I’d say I treat this as a form of meditation, and I do it with painting, drawing, and all aspects of the things I do in everyday life. In this case, for example, there is a blank page and a dark ink that comes out of a tiny point of a pen. Sometimes, it bleeds or blobs or smears too. Practicing patience when things such as unintended marks are made or areas take time to fill in rolls over into how I approach situations in all other aspects of life. How I react to these things is a pretty accurate reflection of how I am in most situations. Treating it as a form of meditation would be to let that happen, acknowledge what may occur because of it, and find my way back to losing myself in the process of drawing again. The trendy term for this is mindfulness (which has been around since the beginning of time).

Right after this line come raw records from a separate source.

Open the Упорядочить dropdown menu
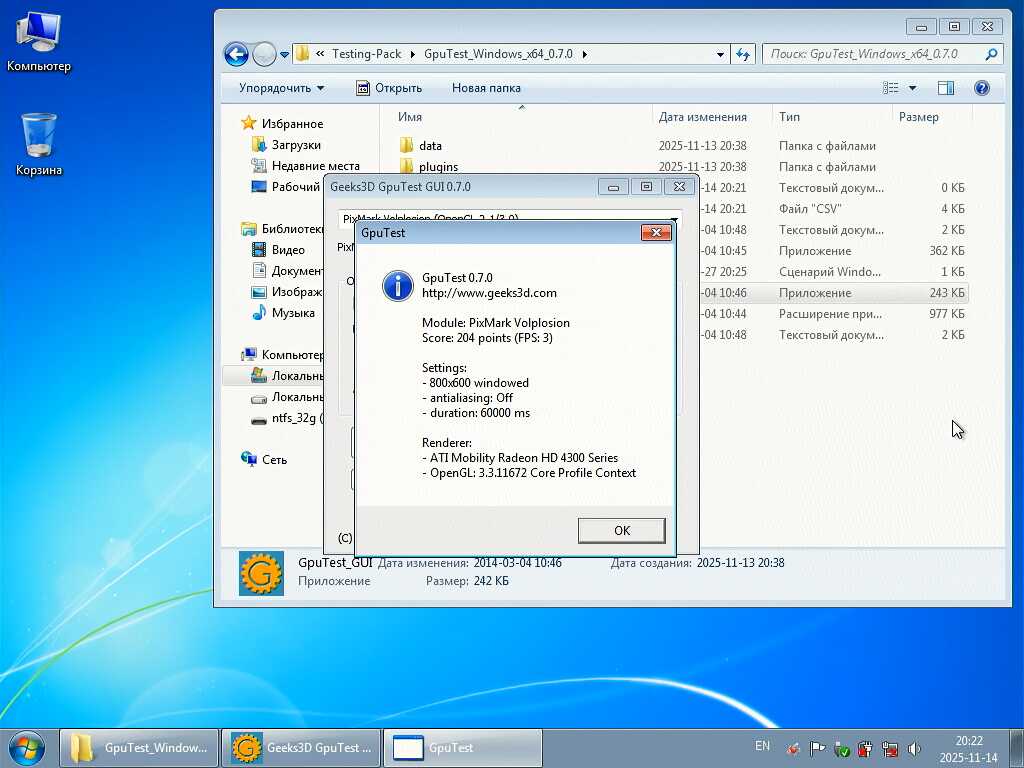This screenshot has width=1024, height=768. tap(281, 88)

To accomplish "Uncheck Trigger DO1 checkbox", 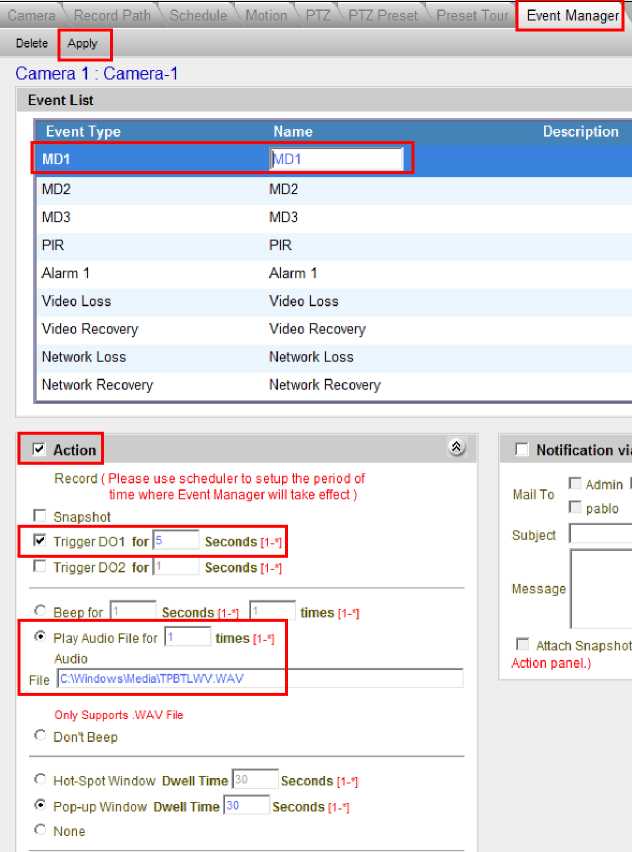I will tap(40, 541).
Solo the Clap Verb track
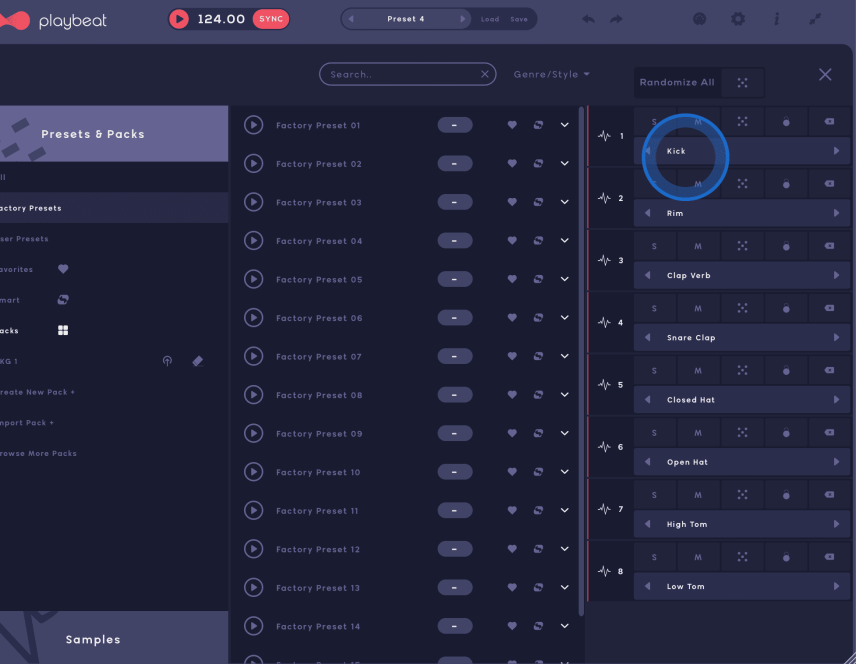856x664 pixels. tap(654, 245)
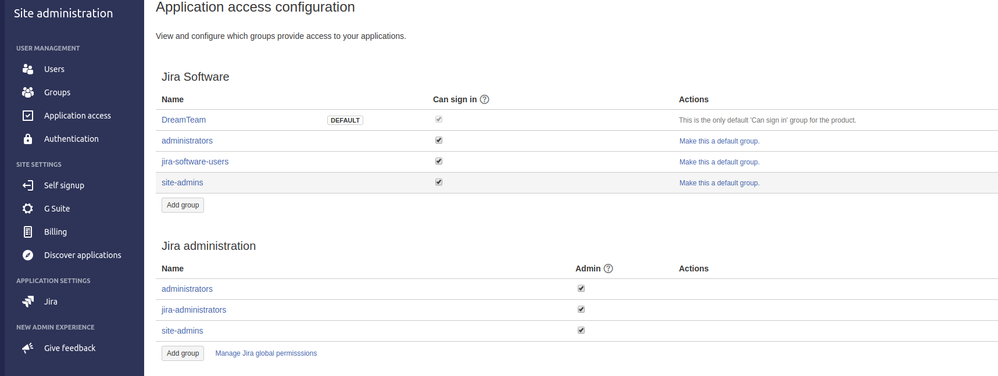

Combining ballpoint with other materials
As many of us know by discovering through experience, ballpoint pen tends to bleed through other media such as acrylic or gouache. In my experience, it even bleeds through bleed-proof white. It’s like magic. Haha. It also bleeds into the paint and gives the paint a blue tint. This can be used in your favor, or avoided – depends on how you decide to take it. Also, there are ways to work with the order or hierarchy of layering of materials that can create some really quite magical results. I had some fun with combining ballpoint with acrylic, and different water-based mediums such as soft gel matte, with the intention of letting the pen show through, but creating an atmospheric depth. And I experimented a bit with how ballpoint turns blue when used with acrylic.
Discovery by doodling
I wanted to relax and just doodle without expecting or projecting any outcome but to mainly just discover the various uses of the tool on the surface. I tried scribbles to fill in an area, as well as lines and crosshatching, and a combination of all of the above. I also worked a great deal on practicing my pressure sensitivity for varying values, contrast, and gradations. I used some water media, washes and sometimes just water to see what it would do and how much I could use it to shade in an area. And when the pen would sometimes drop one of those ink blobs into a spot on the page, I’d find that though it redirected a possible intention I had initially, the outcome was an interesting direction I may have never taken if that hadn’t happened.
A few last notes:
I found by experimenting that my favorite ballpoint pen to draw with is a PaperMate FlexGrip Ultra. You can get a really nice light mark with it, and can build up the drawing in a way that’s most similar to graphite (compared to other types of ballpoint pens) with lights, halftones, and darks.
Tip: having a piece of cloth or paper towel handy to wipe the point of the pen on every so often is helpful to deter frequent ink blobs. Also, I find that the pen I mentioned above doesn’t blob as frequently as other pens.
I also really enjoy how ballpoint pen changes color depending on how the light hits it – it can appear blue-black or warm-black and also gets a coppery sheen to it. You can see it a slight bit in some of these images, but the scanner doesn’t pick it up quite as well – it’s best seen in person.
I hope you find this list of challenges, discoveries, and examples of images helpful, whether you work in ballpoint or any other medium. Thanks for checking it out.